=== Records provided ===

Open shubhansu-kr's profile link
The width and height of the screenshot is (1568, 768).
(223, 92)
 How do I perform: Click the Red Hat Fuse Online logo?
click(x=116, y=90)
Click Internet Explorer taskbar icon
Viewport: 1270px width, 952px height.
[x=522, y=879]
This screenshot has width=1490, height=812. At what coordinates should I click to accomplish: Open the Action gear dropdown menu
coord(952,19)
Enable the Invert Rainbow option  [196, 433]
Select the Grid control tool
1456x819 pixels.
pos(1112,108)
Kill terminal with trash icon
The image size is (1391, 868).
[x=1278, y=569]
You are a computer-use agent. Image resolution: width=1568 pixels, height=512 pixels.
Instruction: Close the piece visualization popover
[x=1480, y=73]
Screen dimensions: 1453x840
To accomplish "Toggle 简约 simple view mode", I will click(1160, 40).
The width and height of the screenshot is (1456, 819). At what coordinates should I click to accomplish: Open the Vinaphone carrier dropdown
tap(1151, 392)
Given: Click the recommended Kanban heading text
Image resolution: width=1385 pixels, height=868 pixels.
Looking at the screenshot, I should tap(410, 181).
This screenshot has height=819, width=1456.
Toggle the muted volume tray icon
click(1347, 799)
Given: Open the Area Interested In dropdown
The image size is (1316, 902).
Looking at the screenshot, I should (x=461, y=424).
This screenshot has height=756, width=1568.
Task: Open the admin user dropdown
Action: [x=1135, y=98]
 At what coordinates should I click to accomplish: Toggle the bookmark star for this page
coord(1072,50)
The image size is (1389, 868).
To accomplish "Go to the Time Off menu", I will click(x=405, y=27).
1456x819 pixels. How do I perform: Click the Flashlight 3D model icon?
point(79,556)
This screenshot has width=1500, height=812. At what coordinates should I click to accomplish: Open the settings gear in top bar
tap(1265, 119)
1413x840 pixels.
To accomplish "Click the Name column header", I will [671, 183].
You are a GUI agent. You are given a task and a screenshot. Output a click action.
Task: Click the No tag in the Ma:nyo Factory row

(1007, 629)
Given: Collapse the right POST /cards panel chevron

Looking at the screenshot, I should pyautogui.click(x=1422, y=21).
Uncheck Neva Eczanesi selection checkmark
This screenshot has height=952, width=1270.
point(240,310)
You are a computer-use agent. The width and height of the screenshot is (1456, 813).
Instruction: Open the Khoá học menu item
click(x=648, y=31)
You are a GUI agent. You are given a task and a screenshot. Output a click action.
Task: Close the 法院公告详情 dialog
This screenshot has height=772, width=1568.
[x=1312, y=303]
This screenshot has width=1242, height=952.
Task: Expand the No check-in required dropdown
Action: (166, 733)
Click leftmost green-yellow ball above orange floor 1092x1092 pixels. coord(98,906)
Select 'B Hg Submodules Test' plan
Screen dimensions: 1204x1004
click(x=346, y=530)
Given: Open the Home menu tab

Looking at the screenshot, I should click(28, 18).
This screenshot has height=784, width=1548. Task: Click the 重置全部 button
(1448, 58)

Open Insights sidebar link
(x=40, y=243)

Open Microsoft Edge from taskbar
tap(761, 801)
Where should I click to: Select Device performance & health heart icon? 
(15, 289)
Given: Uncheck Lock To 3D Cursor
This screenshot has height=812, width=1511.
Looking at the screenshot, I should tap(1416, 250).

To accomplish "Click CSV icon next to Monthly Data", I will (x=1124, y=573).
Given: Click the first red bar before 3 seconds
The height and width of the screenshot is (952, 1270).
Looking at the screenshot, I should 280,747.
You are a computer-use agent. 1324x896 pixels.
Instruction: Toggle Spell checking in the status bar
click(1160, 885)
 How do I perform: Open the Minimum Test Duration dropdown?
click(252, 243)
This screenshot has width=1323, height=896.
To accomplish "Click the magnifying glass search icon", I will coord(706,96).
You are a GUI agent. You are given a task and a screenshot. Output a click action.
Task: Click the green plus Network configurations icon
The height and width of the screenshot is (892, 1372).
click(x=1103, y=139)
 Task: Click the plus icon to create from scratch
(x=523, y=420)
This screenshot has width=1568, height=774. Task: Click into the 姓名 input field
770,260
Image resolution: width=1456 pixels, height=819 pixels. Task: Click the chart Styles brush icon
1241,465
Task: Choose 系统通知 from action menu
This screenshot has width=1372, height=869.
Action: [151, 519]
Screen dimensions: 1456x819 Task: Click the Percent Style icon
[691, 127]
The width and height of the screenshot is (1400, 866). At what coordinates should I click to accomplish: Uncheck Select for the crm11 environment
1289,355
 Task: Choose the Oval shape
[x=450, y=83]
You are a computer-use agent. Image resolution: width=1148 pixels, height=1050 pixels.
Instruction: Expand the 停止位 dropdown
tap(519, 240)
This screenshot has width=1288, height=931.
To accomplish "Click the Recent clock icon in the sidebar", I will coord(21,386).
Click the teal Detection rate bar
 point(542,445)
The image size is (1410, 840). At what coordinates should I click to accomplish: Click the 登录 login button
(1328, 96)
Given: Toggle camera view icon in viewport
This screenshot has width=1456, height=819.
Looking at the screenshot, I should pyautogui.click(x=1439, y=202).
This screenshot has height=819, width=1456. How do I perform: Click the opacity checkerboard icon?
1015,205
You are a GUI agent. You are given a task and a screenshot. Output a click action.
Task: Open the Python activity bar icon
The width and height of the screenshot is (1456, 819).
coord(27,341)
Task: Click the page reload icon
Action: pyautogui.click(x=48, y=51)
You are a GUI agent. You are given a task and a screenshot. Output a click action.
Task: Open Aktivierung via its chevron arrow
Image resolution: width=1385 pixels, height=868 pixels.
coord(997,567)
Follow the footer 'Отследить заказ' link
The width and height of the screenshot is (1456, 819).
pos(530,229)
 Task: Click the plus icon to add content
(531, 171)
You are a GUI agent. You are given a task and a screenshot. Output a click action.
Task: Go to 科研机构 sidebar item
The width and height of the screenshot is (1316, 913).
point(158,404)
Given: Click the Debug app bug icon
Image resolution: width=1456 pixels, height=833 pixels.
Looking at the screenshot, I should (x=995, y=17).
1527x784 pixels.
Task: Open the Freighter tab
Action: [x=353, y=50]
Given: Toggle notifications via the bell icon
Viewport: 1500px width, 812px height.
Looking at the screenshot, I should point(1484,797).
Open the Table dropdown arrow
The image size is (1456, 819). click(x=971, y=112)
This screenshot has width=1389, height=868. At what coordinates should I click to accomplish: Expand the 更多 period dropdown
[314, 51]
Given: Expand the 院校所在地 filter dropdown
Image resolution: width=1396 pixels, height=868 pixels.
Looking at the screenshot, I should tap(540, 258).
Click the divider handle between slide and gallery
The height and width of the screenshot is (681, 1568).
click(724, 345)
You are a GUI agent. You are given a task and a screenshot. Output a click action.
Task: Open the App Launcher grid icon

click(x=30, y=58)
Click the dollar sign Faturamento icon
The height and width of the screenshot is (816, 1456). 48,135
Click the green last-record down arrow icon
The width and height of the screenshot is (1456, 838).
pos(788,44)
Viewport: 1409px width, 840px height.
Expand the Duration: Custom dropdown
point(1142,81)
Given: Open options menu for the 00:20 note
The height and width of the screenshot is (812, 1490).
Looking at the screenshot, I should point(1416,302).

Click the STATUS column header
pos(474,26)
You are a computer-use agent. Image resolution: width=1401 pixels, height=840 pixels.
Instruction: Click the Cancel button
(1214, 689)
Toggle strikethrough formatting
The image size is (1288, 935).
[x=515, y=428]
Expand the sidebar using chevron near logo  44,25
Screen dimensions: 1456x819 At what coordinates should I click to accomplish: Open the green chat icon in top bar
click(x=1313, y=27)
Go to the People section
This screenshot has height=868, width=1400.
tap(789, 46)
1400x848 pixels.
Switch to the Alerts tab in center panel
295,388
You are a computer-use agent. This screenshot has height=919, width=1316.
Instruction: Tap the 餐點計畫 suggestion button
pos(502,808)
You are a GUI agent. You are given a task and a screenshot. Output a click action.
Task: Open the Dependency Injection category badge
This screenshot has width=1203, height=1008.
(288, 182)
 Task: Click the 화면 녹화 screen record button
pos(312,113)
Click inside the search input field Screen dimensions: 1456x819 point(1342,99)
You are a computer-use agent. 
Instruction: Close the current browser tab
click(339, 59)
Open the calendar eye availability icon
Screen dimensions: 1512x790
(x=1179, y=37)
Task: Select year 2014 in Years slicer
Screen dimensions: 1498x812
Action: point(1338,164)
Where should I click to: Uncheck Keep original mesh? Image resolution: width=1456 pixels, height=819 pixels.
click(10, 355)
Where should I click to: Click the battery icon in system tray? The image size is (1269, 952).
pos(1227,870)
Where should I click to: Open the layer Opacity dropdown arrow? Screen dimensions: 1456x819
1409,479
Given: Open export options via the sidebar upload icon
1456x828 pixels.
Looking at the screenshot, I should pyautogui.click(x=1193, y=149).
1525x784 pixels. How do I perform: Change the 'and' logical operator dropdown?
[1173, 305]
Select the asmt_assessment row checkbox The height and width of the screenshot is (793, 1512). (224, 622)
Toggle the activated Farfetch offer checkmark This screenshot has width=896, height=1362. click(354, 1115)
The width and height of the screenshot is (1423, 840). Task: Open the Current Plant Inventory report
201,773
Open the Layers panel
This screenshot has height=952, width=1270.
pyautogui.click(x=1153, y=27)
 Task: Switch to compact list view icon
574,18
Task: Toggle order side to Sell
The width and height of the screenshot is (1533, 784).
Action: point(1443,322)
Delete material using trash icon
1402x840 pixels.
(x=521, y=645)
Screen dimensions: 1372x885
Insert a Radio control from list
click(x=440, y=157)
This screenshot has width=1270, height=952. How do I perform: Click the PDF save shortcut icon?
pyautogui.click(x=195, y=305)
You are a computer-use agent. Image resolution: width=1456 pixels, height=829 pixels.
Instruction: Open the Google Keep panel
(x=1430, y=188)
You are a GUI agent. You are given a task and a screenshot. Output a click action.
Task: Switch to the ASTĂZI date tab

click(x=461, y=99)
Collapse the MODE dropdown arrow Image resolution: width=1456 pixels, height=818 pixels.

===

» **Work instructions**:
Copy, exactly and only, the lines above that begin with the one containing "Task: Choose 系统通知 from action menu" and finish with the one containing "Given: Toggle camera view icon in viewport".

» **Response**:
Task: Choose 系统通知 from action menu
This screenshot has width=1372, height=869.
Action: [151, 519]
Screen dimensions: 1456x819 Task: Click the Percent Style icon
[691, 127]
The width and height of the screenshot is (1400, 866). At what coordinates should I click to accomplish: Uncheck Select for the crm11 environment
1289,355
 Task: Choose the Oval shape
[x=450, y=83]
You are a computer-use agent. Image resolution: width=1148 pixels, height=1050 pixels.
Instruction: Expand the 停止位 dropdown
tap(519, 240)
This screenshot has width=1288, height=931.
To accomplish "Click the Recent clock icon in the sidebar", I will coord(21,386).
Click the teal Detection rate bar
 point(542,445)
The image size is (1410, 840). At what coordinates should I click to accomplish: Click the 登录 login button
(1328, 96)
Given: Toggle camera view icon in viewport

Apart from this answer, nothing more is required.